-- BEGIN --

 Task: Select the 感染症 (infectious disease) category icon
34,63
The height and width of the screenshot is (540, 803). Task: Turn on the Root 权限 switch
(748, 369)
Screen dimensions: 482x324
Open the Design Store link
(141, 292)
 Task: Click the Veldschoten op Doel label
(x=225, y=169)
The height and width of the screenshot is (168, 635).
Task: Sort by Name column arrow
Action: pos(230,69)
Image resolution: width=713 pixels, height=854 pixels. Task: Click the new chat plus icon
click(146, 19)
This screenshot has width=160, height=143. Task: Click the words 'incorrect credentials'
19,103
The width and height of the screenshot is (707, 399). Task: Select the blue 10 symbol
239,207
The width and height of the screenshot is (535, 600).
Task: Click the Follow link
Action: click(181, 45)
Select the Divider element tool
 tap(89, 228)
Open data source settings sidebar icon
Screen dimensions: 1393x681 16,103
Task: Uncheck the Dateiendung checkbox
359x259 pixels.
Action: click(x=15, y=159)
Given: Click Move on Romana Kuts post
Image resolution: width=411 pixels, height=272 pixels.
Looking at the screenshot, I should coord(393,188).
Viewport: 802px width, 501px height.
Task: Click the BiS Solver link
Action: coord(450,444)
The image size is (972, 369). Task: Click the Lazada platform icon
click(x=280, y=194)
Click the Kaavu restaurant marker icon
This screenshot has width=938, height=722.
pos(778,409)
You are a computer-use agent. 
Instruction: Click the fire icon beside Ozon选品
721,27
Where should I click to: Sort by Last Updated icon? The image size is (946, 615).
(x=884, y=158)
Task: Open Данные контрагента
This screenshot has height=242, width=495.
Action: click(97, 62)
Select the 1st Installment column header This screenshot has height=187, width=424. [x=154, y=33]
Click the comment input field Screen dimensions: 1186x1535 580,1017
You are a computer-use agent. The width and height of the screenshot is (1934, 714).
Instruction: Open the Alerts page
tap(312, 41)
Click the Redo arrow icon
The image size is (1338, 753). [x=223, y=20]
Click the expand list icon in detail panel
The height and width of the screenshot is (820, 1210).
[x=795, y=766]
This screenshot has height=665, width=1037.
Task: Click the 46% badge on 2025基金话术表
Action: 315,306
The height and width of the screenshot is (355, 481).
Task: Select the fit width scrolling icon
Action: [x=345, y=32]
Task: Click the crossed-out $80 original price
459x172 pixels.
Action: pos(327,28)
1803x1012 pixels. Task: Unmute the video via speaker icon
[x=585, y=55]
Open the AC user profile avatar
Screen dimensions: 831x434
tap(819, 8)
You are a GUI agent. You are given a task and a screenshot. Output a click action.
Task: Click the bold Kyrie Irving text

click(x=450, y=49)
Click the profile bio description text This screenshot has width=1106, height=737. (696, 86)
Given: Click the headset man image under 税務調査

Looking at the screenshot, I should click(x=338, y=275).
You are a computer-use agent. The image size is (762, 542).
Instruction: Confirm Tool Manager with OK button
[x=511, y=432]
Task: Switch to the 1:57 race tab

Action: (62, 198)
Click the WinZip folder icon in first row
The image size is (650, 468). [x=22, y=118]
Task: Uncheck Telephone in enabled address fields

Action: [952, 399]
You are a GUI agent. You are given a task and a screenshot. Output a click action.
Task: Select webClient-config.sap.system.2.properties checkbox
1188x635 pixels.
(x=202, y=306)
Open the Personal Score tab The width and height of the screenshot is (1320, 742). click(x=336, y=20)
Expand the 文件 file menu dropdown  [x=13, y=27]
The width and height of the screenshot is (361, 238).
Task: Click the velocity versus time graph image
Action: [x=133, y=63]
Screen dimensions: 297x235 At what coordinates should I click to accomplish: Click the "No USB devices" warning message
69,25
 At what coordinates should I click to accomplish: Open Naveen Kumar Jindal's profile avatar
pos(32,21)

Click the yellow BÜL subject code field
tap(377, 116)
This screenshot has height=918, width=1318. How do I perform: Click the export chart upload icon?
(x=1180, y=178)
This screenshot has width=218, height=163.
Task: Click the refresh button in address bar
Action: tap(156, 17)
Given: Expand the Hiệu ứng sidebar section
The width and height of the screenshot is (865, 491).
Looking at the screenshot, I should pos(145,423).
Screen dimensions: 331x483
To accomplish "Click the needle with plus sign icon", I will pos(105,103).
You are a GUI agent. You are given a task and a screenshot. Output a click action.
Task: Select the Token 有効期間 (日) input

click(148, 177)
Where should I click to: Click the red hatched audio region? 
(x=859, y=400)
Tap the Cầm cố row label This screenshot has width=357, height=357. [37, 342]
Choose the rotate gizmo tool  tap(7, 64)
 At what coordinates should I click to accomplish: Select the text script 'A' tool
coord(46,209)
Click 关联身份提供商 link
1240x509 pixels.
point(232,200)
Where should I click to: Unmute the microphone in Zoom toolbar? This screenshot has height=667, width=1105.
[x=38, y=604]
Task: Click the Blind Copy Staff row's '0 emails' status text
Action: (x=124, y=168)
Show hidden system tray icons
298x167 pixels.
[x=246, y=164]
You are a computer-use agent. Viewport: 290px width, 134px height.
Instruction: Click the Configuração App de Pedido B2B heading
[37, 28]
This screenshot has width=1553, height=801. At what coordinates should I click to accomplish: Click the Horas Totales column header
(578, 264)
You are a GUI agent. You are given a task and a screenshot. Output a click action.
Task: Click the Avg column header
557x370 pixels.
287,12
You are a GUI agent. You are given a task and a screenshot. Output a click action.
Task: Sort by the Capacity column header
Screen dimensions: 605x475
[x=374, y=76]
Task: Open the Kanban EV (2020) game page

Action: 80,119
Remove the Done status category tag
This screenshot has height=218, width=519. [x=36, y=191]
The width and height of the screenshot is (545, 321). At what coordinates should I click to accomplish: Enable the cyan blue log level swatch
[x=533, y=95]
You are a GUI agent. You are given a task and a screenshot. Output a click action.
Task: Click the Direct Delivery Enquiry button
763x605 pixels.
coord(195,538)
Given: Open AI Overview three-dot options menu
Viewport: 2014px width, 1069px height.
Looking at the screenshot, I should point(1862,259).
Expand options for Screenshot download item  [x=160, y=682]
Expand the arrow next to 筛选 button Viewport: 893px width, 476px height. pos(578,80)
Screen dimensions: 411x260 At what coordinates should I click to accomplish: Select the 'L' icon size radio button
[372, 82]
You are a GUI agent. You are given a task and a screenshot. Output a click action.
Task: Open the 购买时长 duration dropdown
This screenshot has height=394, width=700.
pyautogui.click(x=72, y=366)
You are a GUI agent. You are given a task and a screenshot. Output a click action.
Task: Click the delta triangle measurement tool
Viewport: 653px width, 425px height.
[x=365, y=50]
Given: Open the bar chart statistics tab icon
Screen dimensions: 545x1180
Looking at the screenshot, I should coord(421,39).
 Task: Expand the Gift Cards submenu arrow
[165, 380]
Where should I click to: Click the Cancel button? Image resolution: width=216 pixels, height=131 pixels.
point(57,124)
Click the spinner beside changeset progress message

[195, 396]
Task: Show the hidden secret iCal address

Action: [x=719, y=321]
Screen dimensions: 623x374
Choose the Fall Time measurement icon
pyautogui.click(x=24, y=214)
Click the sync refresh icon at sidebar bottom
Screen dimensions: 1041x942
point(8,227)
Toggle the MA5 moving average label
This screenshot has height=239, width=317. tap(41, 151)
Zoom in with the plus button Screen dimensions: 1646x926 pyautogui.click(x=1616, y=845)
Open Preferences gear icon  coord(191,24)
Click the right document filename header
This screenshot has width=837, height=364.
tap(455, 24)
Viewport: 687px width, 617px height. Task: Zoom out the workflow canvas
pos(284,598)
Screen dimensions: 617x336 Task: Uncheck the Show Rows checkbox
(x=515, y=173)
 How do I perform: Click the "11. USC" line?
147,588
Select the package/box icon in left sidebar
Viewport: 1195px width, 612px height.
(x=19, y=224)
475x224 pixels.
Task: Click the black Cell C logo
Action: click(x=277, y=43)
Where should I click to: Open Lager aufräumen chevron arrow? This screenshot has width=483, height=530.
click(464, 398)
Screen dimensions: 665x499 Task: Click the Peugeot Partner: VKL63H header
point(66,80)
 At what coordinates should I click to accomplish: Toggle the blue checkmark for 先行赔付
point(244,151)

-- END --

Work to be completed => Rewrite the listing from its first line through the line containing "The image size is (1338, 753). [x=223, y=20]", substituting "Choose" for each "Select" and leaving everything else as it is.

Result for this exercise =>
 Task: Choose the 感染症 (infectious disease) category icon
34,63
The height and width of the screenshot is (540, 803). Task: Turn on the Root 权限 switch
(748, 369)
Screen dimensions: 482x324
Open the Design Store link
(141, 292)
 Task: Click the Veldschoten op Doel label
(x=225, y=169)
The height and width of the screenshot is (168, 635).
Task: Sort by Name column arrow
Action: pos(230,69)
Image resolution: width=713 pixels, height=854 pixels. Task: Click the new chat plus icon
click(146, 19)
This screenshot has width=160, height=143. Task: Click the words 'incorrect credentials'
19,103
The width and height of the screenshot is (707, 399). Task: Choose the blue 10 symbol
239,207
The width and height of the screenshot is (535, 600).
Task: Click the Follow link
Action: click(181, 45)
Choose the Divider element tool
 tap(89, 228)
Open data source settings sidebar icon
Screen dimensions: 1393x681 16,103
Task: Uncheck the Dateiendung checkbox
359x259 pixels.
Action: click(x=15, y=159)
Given: Click Move on Romana Kuts post
Image resolution: width=411 pixels, height=272 pixels.
Looking at the screenshot, I should coord(393,188).
Viewport: 802px width, 501px height.
Task: Click the BiS Solver link
Action: coord(450,444)
The image size is (972, 369). Task: Click the Lazada platform icon
click(x=280, y=194)
Click the Kaavu restaurant marker icon
This screenshot has width=938, height=722.
pos(778,409)
You are a computer-use agent. 
Instruction: Click the fire icon beside Ozon选品
721,27
Where should I click to: Sort by Last Updated icon? The image size is (946, 615).
(x=884, y=158)
Task: Open Данные контрагента
This screenshot has height=242, width=495.
Action: click(97, 62)
Choose the 1st Installment column header This screenshot has height=187, width=424. [x=154, y=33]
Click the comment input field Screen dimensions: 1186x1535 580,1017
You are a computer-use agent. The width and height of the screenshot is (1934, 714).
Instruction: Open the Alerts page
tap(312, 41)
Click the Redo arrow icon
The image size is (1338, 753). [x=223, y=20]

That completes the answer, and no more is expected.